Break Free From Your Generic Communication

4002324674_cc8c5b9d3e_zHow many times have you received an appeal or thank you letter that never mentions your past giving or that you’re a monthly donor? All you get is a generic, one-size-fits-all letter that doesn’t acknowledge who you are. Chances are most of the other donors of that organization are getting the exact same letter.

This happens way too often and it’s a problem. Your donors aren’t the same, so they shouldn’t all get the same letter. Another problem is these letters continue with the generic theme by using vague language and even worse – jargon.

Break free from your generic communication and create something more personal. Here’s how.

Segment your donors

Segment your donors into different groups as much as you can. At the very least, create different letters for new donors, repeat donors, and monthly donors. You can also personalize letters to lapsed donors, event attendees, volunteers, etc.

Strengthen Your Donor Segmentation: 7 Successful Strategies

4 SIMPLE DONOR SEGMENTS THAT WILL MAXIMIZE YOUR FUNDRAISING EFFORTS

Thank your donors for their previous gifts and/or upgrades. Speaking of upgrades, many organizations don’t ask donors to increase their gifts because they’re sending everyone the same, generic letter. If you don’t ask, you most likely won’t receive. One reason (among many) to segment your donors is it can help you raise more money.

You can craft an appeal like this – Thank you so much for your donation of $50 last year. Could you help us out a little more this time with a gift of $75 or even $100? This way we can help more homeless families find housing.

Also, giving donors the amount of their last gift helps them out. Donors are busy and give to other organizations besides yours. They may not remember what they’ve given before.

Although, even if you ask for an upgrade, it may not happen if you ignore your donors or only blast them with appeals. You need to practice good donor relations, too.

Top 10 Ways to Upgrade Nonprofit Donors

And let’s stop sending Dear Friend letters, as well. You’re not being a good friend if you don’t even use your donors’ names.

Yes, this will take more time, but it’s worth the investment. So is a good database to help you with this. Your donors will feel appreciated and may give you more money.

Generic language is uninspiring and confusing

If you’re bombarding your donors with vague, generic language or jargon, you’re going to bore and/or confuse them pretty quickly. Most of your donors don’t have a medical or social services background. They don’t use terms like food insecurity, at-risk populations, and underserved communities and neither should you.

* _Prompt A_:
List every group of donors that the "Segment your donors" section of the article on donor communication names as getting its own letter.
* _Prompt B_:
Continue the article on donor communication from the point where it stops.

* _Supplied data_:
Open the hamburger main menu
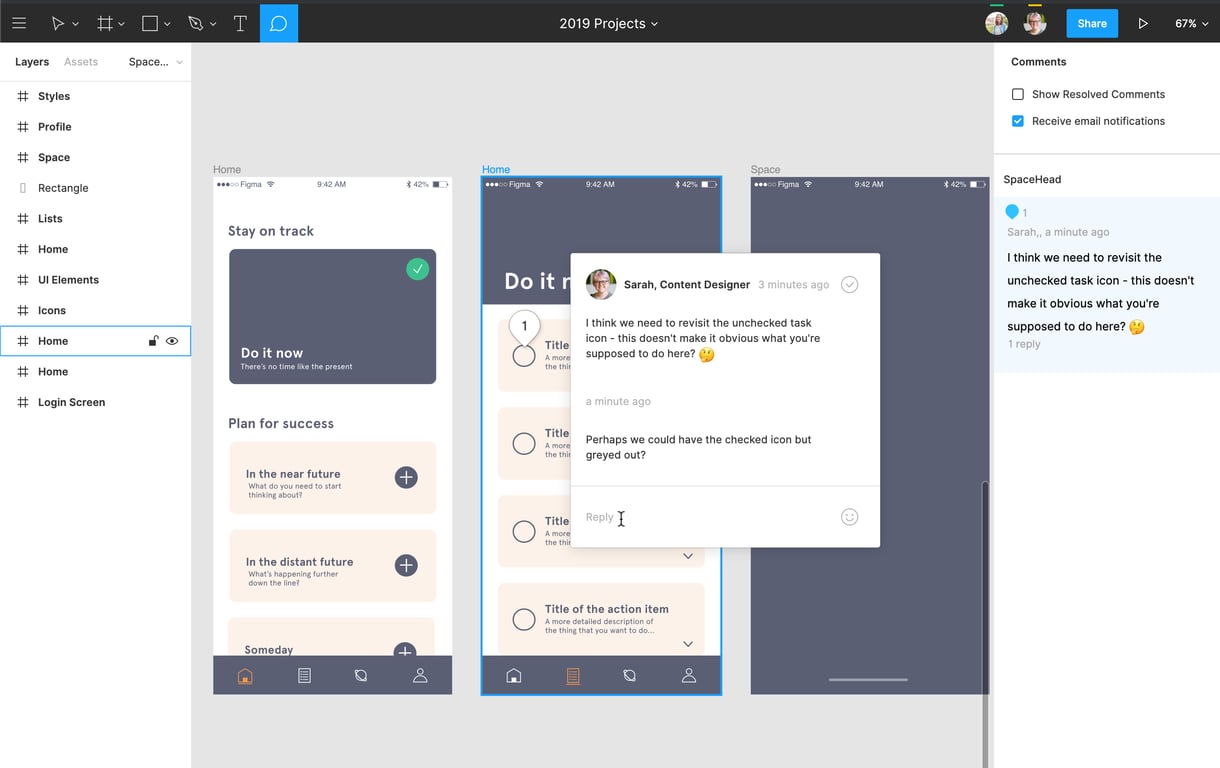The width and height of the screenshot is (1220, 768). (19, 23)
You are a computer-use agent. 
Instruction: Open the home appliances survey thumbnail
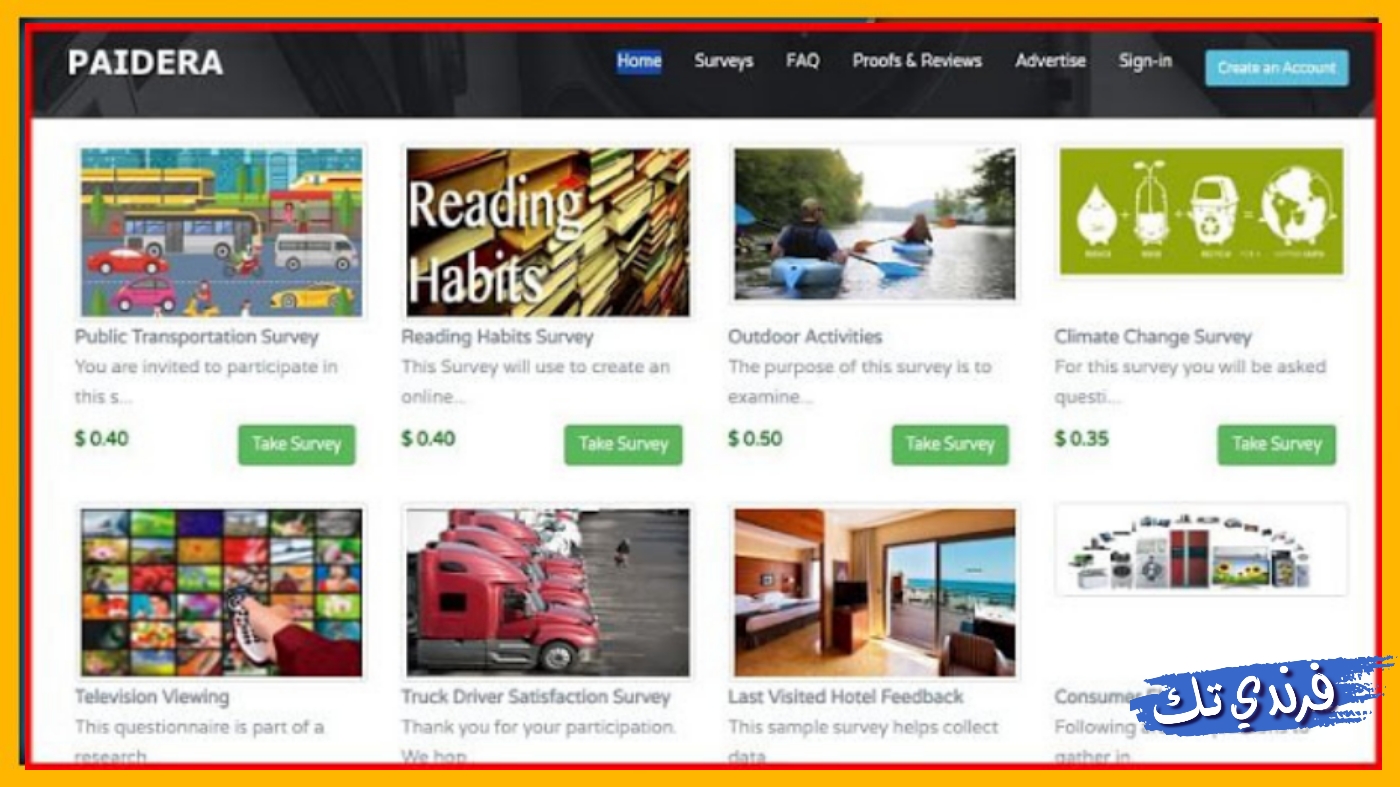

* _Answer box A_:
New donors, repeat donors, monthly donors, lapsed donors, event attendees, volunteers

* _Answer box B_:
Use language they’ll understand. Instead of talking about food insecurity, give an example of a family choosing between buying groceries and paying the heating bill. What you mean by at-risk or underserved?  Are high school students less likely to graduate on time? Do residents of a certain community not have good health care nearby? Get specific, but at the same time, keep it simple.

Deconstructing Your Jargon

Green Eggs and Ham. The quintessential primer for nonprofit donor communications.

Another way to burst past generic language and jargon is to tell stories. Most people respond better to a human-interest story than a bunch of boring statistics.

If You’re Making a Difference, You Have Stories to Tell

How you can do better

You may be between fundraising campaigns right now and have a little more time (or maybe not). If so, now is a good time to start segmenting your donors in your database, if you haven’t already done that. Also, segmenting your donors isn’t a one-time deal. Make changes if you need to. For example, some of your single-gift donors may have upgraded to monthly.

In addition, dust off those templates and freshen up your appeal letters and thank you letters. Create letter templates for different donor groups and replace your vague, generic language with something clear, conversational, and specific.

Have someone outside your organization, a friend or family member, look at your messages. Something that’s clear to you may mean nothing to others.

Take time to break free from your generic communication with something that will show your donors how much you appreciate them by recognizing who they are and giving them content they can relate to.